● **About this exercise**: Scan the listing beneath this sentence. Report each line with the word "agent".

● **Task inputs**:
┌──

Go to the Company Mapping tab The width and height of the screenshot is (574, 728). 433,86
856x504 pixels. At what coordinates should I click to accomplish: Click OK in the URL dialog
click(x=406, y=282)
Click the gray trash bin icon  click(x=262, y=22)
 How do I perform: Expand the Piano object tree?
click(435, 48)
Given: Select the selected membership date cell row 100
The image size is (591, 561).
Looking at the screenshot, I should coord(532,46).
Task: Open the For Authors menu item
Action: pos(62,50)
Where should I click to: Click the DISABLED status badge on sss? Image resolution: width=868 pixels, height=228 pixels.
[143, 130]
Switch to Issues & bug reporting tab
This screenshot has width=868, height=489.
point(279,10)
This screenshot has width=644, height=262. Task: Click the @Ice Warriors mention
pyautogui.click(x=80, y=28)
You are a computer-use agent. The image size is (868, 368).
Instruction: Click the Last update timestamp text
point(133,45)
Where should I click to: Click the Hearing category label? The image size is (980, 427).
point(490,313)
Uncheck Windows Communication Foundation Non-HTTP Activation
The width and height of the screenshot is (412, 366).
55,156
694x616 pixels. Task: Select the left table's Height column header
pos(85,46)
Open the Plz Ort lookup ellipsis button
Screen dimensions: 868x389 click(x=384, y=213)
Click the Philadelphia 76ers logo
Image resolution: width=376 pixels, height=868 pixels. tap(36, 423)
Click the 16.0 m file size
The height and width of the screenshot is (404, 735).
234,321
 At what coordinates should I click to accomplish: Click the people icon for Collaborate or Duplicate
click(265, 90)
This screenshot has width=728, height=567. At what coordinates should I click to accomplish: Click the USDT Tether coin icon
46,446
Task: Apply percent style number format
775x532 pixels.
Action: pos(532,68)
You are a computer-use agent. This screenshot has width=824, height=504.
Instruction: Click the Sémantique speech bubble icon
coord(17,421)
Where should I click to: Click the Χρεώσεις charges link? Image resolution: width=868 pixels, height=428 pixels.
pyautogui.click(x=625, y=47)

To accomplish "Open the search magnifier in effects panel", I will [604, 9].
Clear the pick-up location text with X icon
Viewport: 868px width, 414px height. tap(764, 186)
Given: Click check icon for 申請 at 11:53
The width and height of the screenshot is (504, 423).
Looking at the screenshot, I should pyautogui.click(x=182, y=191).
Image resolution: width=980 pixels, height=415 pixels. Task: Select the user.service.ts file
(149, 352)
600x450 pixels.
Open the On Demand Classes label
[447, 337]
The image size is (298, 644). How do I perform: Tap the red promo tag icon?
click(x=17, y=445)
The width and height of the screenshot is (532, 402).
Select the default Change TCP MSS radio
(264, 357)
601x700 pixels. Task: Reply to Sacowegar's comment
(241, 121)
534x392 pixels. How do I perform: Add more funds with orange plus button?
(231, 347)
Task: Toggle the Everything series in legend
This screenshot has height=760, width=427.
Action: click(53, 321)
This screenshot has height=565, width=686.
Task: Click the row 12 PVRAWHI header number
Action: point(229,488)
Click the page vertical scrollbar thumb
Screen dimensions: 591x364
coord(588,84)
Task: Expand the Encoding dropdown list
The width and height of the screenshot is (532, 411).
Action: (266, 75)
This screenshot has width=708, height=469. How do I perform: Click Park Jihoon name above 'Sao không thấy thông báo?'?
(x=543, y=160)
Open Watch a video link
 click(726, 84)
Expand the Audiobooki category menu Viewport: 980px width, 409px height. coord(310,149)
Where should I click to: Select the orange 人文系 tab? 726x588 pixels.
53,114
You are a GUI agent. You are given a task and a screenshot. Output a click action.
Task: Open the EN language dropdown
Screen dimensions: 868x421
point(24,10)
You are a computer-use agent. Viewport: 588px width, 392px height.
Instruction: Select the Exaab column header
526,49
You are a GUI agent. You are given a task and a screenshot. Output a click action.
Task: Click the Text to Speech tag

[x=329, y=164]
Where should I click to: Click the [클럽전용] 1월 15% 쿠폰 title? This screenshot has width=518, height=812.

└──

● **Solution to the problem**:
You are a computer-use agent. The image size is (868, 368).
You are a computer-use agent. This screenshot has width=824, height=504.
You are a GUI agent. You are given a task and a screenshot. Output a click action.
You are a computer-use agent. Viewport: 588px width, 392px height.
You are a GUI agent. You are given a task and a screenshot. Output a click action.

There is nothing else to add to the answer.